Here, two shafts were sunk immediately to the north of the Coxe or Wharton Hall Fault which had a downthrow of some 225 feet to the north. The Six Feet or Rams Mine was intersected at 315 feet and the Seven Feet or Black & White Mine was reached at 600 feet from the surface. Coal was worked northwards from the shafts, to the rise, the dip of the seams being approximately 1 in 4.5 southwards. Closed for coal winding in 1893, the colliery continued to be used for some time, winding fireclay, supplying the adjacent brickworks. Pumping was also still carried on.

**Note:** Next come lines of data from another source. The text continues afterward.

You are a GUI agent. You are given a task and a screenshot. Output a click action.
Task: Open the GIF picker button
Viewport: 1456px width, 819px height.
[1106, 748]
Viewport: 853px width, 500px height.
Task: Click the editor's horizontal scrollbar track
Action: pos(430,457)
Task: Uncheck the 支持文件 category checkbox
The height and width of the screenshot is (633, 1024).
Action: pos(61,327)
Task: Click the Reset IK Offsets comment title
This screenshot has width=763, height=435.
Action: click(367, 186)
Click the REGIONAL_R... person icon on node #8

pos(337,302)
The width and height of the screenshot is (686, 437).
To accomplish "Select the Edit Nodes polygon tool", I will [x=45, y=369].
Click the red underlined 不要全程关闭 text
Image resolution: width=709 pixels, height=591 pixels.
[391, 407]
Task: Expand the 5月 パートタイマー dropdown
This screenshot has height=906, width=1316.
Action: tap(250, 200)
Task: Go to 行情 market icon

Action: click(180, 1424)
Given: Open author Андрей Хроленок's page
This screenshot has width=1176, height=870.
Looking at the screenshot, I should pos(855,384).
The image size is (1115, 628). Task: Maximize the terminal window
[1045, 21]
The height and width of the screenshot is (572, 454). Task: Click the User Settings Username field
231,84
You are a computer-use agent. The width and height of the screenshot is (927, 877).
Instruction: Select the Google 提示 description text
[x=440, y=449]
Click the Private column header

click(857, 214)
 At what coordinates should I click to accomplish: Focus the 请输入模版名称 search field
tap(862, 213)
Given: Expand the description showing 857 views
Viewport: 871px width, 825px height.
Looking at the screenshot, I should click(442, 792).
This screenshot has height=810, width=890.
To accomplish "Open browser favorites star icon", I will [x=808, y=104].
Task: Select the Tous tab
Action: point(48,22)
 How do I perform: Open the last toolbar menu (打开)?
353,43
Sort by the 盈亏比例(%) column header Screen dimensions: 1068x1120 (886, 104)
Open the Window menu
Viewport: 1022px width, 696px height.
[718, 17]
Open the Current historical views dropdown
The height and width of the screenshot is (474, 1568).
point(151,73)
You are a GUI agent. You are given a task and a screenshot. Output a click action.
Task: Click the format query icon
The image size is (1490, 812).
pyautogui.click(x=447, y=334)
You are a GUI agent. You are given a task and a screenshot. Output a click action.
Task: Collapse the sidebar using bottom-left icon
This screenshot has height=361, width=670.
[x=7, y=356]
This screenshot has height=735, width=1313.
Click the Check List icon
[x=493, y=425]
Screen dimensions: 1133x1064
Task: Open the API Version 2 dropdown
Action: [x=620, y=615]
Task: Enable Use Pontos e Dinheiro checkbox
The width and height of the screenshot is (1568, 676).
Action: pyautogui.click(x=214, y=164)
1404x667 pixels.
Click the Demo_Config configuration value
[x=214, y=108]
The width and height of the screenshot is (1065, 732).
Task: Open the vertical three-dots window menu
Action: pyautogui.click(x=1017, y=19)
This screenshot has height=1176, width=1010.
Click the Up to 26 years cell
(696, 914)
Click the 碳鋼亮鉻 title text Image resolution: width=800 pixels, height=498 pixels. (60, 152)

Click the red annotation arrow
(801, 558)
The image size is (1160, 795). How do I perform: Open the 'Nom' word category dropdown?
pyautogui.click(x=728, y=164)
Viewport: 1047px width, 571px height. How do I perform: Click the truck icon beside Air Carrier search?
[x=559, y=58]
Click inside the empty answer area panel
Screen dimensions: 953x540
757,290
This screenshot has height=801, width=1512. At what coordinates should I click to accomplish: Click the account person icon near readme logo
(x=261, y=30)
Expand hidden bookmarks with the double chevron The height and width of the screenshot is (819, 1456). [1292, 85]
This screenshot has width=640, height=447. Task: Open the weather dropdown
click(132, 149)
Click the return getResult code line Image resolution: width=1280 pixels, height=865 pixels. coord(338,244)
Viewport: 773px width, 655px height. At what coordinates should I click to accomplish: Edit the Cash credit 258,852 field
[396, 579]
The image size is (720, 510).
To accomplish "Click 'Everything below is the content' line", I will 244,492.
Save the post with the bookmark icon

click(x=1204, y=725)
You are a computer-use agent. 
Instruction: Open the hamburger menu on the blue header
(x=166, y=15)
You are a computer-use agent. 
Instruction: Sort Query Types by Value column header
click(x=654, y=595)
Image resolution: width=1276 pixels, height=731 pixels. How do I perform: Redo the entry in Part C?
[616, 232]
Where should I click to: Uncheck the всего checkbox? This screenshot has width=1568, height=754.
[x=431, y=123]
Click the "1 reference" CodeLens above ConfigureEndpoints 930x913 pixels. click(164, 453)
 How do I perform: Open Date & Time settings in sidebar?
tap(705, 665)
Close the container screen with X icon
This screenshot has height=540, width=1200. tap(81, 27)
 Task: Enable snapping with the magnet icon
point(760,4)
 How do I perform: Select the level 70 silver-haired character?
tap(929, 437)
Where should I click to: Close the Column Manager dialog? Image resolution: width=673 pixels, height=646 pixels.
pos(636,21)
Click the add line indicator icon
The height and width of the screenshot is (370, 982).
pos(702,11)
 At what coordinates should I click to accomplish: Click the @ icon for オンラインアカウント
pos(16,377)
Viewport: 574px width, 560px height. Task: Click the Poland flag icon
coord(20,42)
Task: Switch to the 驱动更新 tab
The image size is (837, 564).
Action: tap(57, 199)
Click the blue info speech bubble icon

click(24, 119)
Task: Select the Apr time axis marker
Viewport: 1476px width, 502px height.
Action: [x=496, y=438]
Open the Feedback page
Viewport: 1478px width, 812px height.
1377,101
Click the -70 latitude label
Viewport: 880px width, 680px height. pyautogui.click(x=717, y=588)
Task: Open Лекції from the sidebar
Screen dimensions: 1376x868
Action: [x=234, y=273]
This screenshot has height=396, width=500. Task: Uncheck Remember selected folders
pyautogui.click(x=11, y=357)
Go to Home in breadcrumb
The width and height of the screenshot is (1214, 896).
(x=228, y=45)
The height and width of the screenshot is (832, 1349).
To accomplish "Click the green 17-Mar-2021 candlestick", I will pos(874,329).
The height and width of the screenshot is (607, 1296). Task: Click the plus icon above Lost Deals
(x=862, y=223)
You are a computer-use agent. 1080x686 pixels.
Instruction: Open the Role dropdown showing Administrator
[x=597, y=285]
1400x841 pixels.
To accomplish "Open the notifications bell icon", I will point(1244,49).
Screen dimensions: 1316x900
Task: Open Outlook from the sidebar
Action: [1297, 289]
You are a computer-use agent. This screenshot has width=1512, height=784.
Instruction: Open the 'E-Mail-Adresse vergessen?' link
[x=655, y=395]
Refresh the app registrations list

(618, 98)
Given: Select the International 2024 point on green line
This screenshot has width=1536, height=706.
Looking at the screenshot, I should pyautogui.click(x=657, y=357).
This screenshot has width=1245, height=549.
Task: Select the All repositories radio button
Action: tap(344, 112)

A single 12 inch ram pump was located at the Six Feet Mine and the water was raised to the surface in a single lift from the pump. The pump was operated by a Bull type engine having a cylinder 40 inches bore by eight feet stroke. Steam for the colliery was supplied by three Lancashire boilers, 7ft diameter by 26ft long, pressed to 45psi. The late Alan Gerrard related to me that as a boy he watched, with some amazement, water being wound in tanks at Combermere. This would probably be in the 1920s.

Immediately following World War II, the brickworks was revived for a time but by the early 1950s the whole site was derelict. Two 7ft diameter Lancashire boilers remained in situ, as did a small winch housed in the former winding engine house.